Transmettre au coeur d'une mutation industrielle : approche sociale clinique du sujet de la connaissance

par David Faure

Thèse de doctorat en Sociologie

Sous la direction de Florence Giust-Desprairies.

Le président du jury était Fritz Böhle.

Le jury était composé de Florence Giust-Desprairies, Fritz Böhle, Jean-Yves Rochex, Gilles Herreros, Christine Delory-Momberger.

Les rapporteurs étaient Jean-Yves Rochex, Gilles Herreros.


  • Résumé

    Les processus de transmission sont à la fois cruciaux pour la pérennisation des savoirs mais souvent occultés par une représentation dominante du savoir comme innovation. Cette recherche étudie les processus contemporains de la transmission au travail dans une approche sociale clinique en sciences humaines et sociales. Nous repérons des figures historiques de la transmission qui montrent que sa conception évolue en étroite corrélation avec la société et les représentations du temps. Actuellement, le sujet au travail est requis dans un processus de « subjectivisation » où il engage ses capacités subjectives pour faire face à l’incertitude. Nous posons que les difficultés rencontrées dans la transmission au travail aujourd’hui sont issues de l’activité d’explicitation et d’objectivation comme un processus long qui détermine les formes du travail. Ce faisant, les liens au collectif sont fragilisés et rendent plus difficile la transmission.L’étude empirique se base sur une intervention dans une entreprise produisant de l’électricité à l’occasion d’un chassé-croisé entre deux générations, dans un contexte de transformation de l’outil industriel. Cette recherche étudie ces processus de transmission à partir d’une compréhension de l’activité de connaître comme subjectivation. Les apports conjoints de la phénoménologie de Michel Henry, de la psychanalyse de la relation d’objet et de la sociologie de la connaissance de Karl Mannheim nous permettent de proposer la notion de « corps subjectif collectif » comme instance où s’articulent sujet individuel et collectif au travail et qui porte les processus de transmission. L’étude de terrain montre le rôle joué par cette instance ainsi que la crise qui résulte de sa fragilisation, à partir de laquelle peuvent être interprétés les difficultés relationnelles entre générations. Enfin, la thèse met en évidence l’existence d’idéologies de la connaissance opposées, selon qu’elles s’appuient sur le corps subjectif collectif ou sur les représentations qui permettent la circulation de connaissances explicitées et dessinent un nouveau modèle d’apprentissage.

  • Titre traduit

    Transmission processes in an industrial change : clinical and social approach of the knowledge subject


  • Résumé

    Transmission processes are very important to keep knowledge developped by organizations but are often neglected because of a dominating conception of knowledge as innovation. This research studies contemporary transmission processes using a clinical and social theory and methodology. We identify historical figures of transmission showing their dependency with the evolutions of society and time conceptions.

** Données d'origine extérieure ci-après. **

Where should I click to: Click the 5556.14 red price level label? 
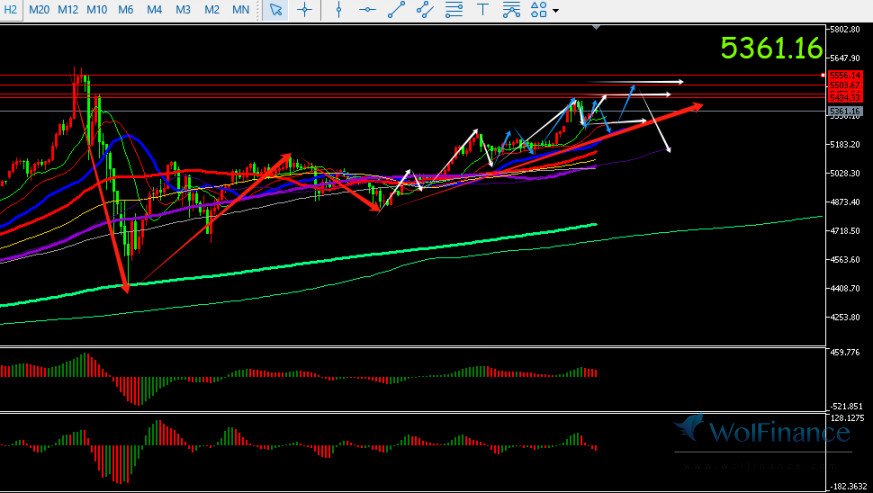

The subject at work is today involved in a situation of « subjectivization », requiring all his capacities as a subject to face risk and uncertainty. We say that these difficulties are linked to an intense activity of elicitation and objectivation of knowledge in a long historical development determining the work forms. The relations between people are thus made vulnerable making transmission a problem. The case studied here is based on an intervention in an organisation producing electricity that is engaged in a demographical transition. We propose to understand knowledge acquisition in the perspective of subjectivation, relying on the philosophy of Michel Henry, object relation theory in psychoanalysis and the knowledge sociology of Karl Mannheim. We define the concept of « collective subjective body » as a support for transmission processes. Our study shows that this « body » gets vulnerable, producing a crisis in transmission and relational problems between young and elder workers. We show that « knowledge ideologies » are at work, opposing workers refering to the collective subjective body and people, mostly managers, who refer to a model of explicit knowledge making its free circulation possible and the roots of a new model of learning.